Texte source:
⟨

Après avoir ordonné la jonction des procédures, le tribunal a vérifié la recevabilité de l'action eu égard à la liquidation judiciaire de cette dernière.

Faisant application des articles L. 221-9, L. 221-5-1, L. 111-1, L. 242-1 du code de la consommation le tribunal a considéré que le bon de commande produit par M. [R] n'était pas conforme aux exigences du code de la consommation prescrites à peine de nullité notamment en ce qui concerne les caractéristiques du bien ou service, le prix et la date de livraison. Il a estimé ensuite qu'aucun élément ne démontrait que M. [R] ait confirmé la nullité du contrat en signant l'attestation de livraison et en payant les échéances du prêt. Sur le fondement de l'article L. 312-55, il a considéré que la nullité du contrat de vente entraînait la nullité du contrat de crédit affecté.

Il a rejeté la demande de nullité du crédit conclu avec la société CRCAM au motif que M. [R] ne démontrait pas l'existence d'une opération commerciale unique entre ce crédit et le bon de commande. Toutefois, en application des articles L. 341-1 et L. 312-12 du code de la consommation il a prononcé la déchéance du droit aux intérêts au motif que la banque ne justifiait pas de la fiche d'informations précontractuelles, du justificatif des explications fournies à l'emprunteur et du justificatif de vérification de solvabilité.

⟩

Travail à faire:
Répondez à partir de l'extrait du jugement :
(a) Qu'a ordonné le tribunal avant de vérifier la recevabilité de l'action ?
(b) Sur quel article s'est-il fondé pour juger que la nullité du contrat de vente entraînait celle du contrat de crédit affecté ?
(c) Quelle mesure a-t-il prononcée contre la banque en application des articles L. 341-1 et L. 312-12 ?
Appuyez-vous seulement sur l'extrait du jugement.

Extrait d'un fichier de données

⟨

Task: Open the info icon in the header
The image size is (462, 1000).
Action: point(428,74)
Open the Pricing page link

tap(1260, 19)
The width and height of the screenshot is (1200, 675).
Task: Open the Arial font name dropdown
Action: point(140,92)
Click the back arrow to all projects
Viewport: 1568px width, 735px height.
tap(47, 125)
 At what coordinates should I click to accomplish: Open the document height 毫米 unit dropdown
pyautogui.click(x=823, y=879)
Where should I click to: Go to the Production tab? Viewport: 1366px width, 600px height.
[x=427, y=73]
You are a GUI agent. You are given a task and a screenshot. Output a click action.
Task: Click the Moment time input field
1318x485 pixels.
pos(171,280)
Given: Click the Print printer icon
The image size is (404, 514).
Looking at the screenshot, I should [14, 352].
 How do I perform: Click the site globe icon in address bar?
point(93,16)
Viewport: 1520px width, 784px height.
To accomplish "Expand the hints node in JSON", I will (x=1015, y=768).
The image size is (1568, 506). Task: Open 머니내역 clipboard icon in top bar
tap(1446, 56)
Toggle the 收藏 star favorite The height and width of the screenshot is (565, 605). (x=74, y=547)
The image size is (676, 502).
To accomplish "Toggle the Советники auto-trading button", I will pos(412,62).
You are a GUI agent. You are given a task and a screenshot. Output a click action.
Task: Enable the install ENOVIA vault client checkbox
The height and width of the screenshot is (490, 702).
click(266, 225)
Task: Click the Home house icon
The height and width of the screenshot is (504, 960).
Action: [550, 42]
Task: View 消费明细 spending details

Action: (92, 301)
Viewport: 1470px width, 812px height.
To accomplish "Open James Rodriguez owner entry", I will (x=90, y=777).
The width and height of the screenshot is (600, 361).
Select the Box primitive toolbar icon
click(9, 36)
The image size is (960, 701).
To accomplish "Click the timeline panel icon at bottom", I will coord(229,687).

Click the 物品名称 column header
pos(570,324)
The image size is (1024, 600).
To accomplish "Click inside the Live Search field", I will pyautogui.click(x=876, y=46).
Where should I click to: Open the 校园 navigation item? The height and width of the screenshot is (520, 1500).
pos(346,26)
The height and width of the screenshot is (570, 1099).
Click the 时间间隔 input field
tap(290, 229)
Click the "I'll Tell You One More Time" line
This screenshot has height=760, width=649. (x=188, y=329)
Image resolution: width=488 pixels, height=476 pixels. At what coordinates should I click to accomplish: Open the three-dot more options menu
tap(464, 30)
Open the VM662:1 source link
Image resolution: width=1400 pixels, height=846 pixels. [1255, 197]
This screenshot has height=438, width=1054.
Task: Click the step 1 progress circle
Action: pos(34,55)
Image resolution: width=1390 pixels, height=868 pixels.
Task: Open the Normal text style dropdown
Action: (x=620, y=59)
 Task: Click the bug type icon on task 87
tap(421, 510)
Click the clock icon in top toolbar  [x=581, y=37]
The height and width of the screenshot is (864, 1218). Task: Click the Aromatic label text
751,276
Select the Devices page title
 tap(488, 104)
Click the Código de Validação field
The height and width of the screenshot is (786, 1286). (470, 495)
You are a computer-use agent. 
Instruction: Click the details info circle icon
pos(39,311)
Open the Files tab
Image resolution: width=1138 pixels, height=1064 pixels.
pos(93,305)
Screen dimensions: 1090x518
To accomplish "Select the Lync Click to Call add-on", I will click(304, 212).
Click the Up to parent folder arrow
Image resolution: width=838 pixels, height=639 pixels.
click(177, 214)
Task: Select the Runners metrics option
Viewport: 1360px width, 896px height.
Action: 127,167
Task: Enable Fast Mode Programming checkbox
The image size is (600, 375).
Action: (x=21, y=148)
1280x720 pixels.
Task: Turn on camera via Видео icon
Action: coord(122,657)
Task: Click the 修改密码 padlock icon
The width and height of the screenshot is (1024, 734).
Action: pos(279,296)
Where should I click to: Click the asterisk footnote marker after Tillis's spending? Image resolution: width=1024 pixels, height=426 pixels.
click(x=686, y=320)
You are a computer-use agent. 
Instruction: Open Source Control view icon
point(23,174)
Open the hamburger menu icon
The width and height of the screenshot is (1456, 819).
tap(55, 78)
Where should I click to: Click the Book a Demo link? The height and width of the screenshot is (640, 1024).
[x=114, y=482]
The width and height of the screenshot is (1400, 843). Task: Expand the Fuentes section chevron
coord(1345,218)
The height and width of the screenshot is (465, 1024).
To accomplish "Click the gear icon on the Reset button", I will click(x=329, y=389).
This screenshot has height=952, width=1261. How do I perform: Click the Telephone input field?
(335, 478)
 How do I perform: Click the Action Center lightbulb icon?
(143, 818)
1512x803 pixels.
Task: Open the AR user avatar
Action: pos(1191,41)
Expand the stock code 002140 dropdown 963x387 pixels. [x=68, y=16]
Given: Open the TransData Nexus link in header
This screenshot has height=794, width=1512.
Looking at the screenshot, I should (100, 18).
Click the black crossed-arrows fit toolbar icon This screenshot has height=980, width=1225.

⟩

Réponse attendue:
(a) La jonction des procédures.
(b) L'article L. 312-55.
(c) La déchéance du droit aux intérêts.